[Extracted text]:
** start **

We do not agree with some well-known opinions from other jurisdictions, most notably Vermont and Massachusetts, that the Plaintiffs have asked us to consider. We will briefly discuss these decisions because the resolution of a question arising under the Indiana Constitution may be guided by decisions from other states addressing similar questions under their constitutions. See City of Indianapolis v. Wright, 267 Ind. 471, 476, 371 N.E.2d 1298, 1300 (1978). First, in Baker v. State, 744 A.2d 864 (Vt. 1999), the Vermont Supreme Court held that the Common Benefits Clause of the Vermont Constitution, which is the rough equivalent of the Indiana Constitutions Equal Privileges and Immunities Clause, required the State of Vermont to offer legal benefits identical to those arising under marriage to same-sex couples.
We are not persuaded to follow Baker for several reasons. First, the relief sought by the Plaintiffs in this case is the issuance of actual marriage licenses, not the creation of an institution parallel to marriage such as civil unions. At oral argument, counsel for the Plaintiffs questioned the ability of this court to even dictate the creation of a civil union status. Not even the Baker majority, which otherwise crafted a very sweeping opinion, was prepared to dictate that same-sex couples in Vermont must be allowed to marry, which is the relief the Plaintiffs are seeking here. See footnote
Second, the test for analyzing legislative classifications under the Common Benefits Clause of the Vermont Constitution appears to be significantly less deferential to legislative discretion than is the Collins test for the Equal Privileges and Immunities Clause of the Indiana Constitution. The standard of review employed in Baker was whether the exclusion of same-sex couples from the benefits of marriage bore a reasonable and just relation to the governmental purpose of the exclusion. Id. at 878-79. The court also stated that there was a core presumption of inclusion, which seems to place the burden on the state to justify an exclusion, and that it would consider and balance the significance of the benefits and protections of the challenged law, whether the omission of one group from those benefits promotes the governments stated goals for the law, and whether the classification is significantly underinclusive or overinclusive. Id. at 879. The balancing of competing interests, consideration of significant under or overinclusiveness, and especially the core presumption of inclusion referred to by the Vermont Supreme Court is much different than the two-part Collins Equal Privileges and Immunities test, which we again note has never resulted in a statute or ordinance being declared facially invalid.
Finally, we decline to follow the Vermont Supreme Courts analysis of the State of Vermonts procreation justification for opposite-sex marriage. The Baker majority opinion framed the question before it as whether the states proffered interest in linking procreation and child rearing and promoting a permanent commitment between couples who have children represent valid public interests that are reasonably furthered by the exclusion of same-sex couples from the benefits and protections that flow from the marital relation? Id. at 881. In other words, the Baker court apparently was concerned with whether the recognition of same-sex unions would undermine the states interests in encouraging responsible procreation by opposite-sex couples. However, we believe the proper analysis under the Indiana Constitutions Equal Privileges and Immunities Clause is whether recognizing same-sex marriage would further the State of Indianas interest in responsible procreation, not whether such recognition would harm that interest. The Baker courts emphasis on the fact that many same-sex couples are having children through adoption and assisted reproduction, which fact we do not dispute, fails to take into account the highly significant difference in the way in which opposite-sex couples and same-sex couples become parents. This difference, inherent to each class, forms the rational basis for distinguishing between opposite-sex and same-sex couples under the Indiana Constitution.

** end **

[Tasks to complete]:
1. From the court opinion, quote the passage that opens with the words containing "We do not agree" and closes with "to same-sex couples.".
2. Answer these questions using the court opinion:
(a) Which two jurisdictions does the court name as the sources of opinions it disagrees with?
(b) What relief are the Plaintiffs seeking in this case?
(c) According to the court, what has the two-part Collins test never resulted in?
3. Carry on the court opinion from the point where it stops.
The items that come after this court opinion are separate material with no connection to it.

[Raw records]:

** start **

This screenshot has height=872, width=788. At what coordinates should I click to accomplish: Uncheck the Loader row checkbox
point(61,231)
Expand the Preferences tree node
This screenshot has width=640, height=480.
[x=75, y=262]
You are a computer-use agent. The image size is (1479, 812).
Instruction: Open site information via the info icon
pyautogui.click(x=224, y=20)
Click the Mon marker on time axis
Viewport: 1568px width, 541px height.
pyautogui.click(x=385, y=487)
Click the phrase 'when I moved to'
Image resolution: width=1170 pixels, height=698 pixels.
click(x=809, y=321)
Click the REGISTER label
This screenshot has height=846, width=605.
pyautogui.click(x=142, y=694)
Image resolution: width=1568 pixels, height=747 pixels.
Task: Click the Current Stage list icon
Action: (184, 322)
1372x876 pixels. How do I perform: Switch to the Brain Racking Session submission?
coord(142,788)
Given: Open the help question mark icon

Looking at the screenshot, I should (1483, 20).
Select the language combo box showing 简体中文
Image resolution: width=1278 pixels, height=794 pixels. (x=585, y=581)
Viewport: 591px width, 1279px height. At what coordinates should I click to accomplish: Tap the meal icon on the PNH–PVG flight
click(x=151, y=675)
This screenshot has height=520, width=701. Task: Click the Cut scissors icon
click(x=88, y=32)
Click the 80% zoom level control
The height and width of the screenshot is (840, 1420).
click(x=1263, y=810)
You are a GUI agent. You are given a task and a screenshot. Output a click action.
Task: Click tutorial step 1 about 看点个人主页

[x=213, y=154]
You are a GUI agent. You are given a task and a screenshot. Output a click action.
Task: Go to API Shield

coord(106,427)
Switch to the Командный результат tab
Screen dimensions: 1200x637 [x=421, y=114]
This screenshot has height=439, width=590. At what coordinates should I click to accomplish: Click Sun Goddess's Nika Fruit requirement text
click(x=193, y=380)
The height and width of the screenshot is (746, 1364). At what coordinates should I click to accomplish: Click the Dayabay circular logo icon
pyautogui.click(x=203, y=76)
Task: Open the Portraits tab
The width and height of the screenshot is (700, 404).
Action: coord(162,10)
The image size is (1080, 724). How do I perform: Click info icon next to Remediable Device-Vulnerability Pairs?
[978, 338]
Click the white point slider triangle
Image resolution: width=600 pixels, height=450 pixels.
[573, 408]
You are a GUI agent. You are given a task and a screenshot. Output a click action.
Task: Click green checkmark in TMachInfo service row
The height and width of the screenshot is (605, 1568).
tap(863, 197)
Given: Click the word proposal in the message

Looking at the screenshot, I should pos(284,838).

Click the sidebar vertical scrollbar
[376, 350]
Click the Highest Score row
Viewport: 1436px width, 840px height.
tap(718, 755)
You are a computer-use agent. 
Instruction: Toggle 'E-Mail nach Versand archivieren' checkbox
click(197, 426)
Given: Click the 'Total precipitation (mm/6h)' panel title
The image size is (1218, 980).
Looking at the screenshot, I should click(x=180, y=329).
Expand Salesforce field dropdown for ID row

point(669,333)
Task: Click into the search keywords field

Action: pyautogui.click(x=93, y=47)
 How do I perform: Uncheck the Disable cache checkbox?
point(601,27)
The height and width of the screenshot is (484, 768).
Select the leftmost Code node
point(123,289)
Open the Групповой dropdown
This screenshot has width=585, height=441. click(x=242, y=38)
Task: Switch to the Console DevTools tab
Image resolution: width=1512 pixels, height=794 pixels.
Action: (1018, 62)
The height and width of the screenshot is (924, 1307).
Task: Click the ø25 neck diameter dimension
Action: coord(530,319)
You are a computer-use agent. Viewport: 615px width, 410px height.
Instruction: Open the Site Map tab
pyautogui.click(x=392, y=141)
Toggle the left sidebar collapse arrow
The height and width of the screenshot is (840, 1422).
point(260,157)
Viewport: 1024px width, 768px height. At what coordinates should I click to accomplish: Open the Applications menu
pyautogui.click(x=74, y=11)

** end **

[Task-by-task outputs]:
1.
We do not agree with some well-known opinions from other jurisdictions, most notably Vermont and Massachusetts, that the Plaintiffs have asked us to consider. We will briefly discuss these decisions because the resolution of a question arising under the Indiana Constitution may be guided by decisions from other states addressing similar questions under their constitutions. See City of Indianapolis v. Wright, 267 Ind. 471, 476, 371 N.E.2d 1298, 1300 (1978). First, in Baker v. State, 744 A.2d 864 (Vt. 1999), the Vermont Supreme Court held that the Common Benefits Clause of the Vermont Constitution, which is the rough equivalent of the Indiana Constitutions Equal Privileges and Immunities Clause, required the State of Vermont to offer legal benefits identical to those arising under marriage to same-sex couples.

2.
(a) Vermont and Massachusetts.
(b) The issuance of actual marriage licenses.
(c) A statute or ordinance being declared facially invalid.

3.
The second case is the Goodridge case from Massachusetts, which we have already mentioned and whose result we also decline to follow. First, we observe that although the majority purports to apply a rational basis test to Massachusetts limitation of marriage to opposite-sex couples only, it frequently uses language suggesting that some stricter standard of review was being employed that was less deferential to legislative discretion. See Goodridge, 798 N.E.2d at 980-81 (Sosman, J., dissenting) (noting numerous references in the majority opinion to infringements on fundamental rights, comparisons to interracial marriage bans that required strict scrutiny review, and characterizing the choice of whom to marry, regardless of gender, as among the most basic of every individuals liberty and due process rights). This analysis is inconsistent with the substantial deference courts must accord legislative classifications under Article 1, § 23 of the Indiana Constitution.
We additionally find that the Goodridge majority opinion is largely devoid of discussion of why the Commonwealth of Massachusetts might have chosen in the first place to extend marriage benefits to opposite-sex couples but not same-sex couples. It may well be, as the majority stated, that for many people it is the exclusive and permanent commitment of the marriage partners to one another, not the begetting of children, that is the sine qua non of civil marriage. Id. at 961. However, that does not answer the question of why the government may choose to bestow benefits on one type of permanent commitment and not another. As we have identified, at least one of the reasons the government does so is to encourage responsible procreation by opposite-sex couples. Justice Cordy, in his dissent, correctly identifies this interest as being central to governmental recognition and support of opposite-sex marriage. Id. at 995-96 (Cordy, J., dissenting). The recognition of same-sex marriage would not further this interest.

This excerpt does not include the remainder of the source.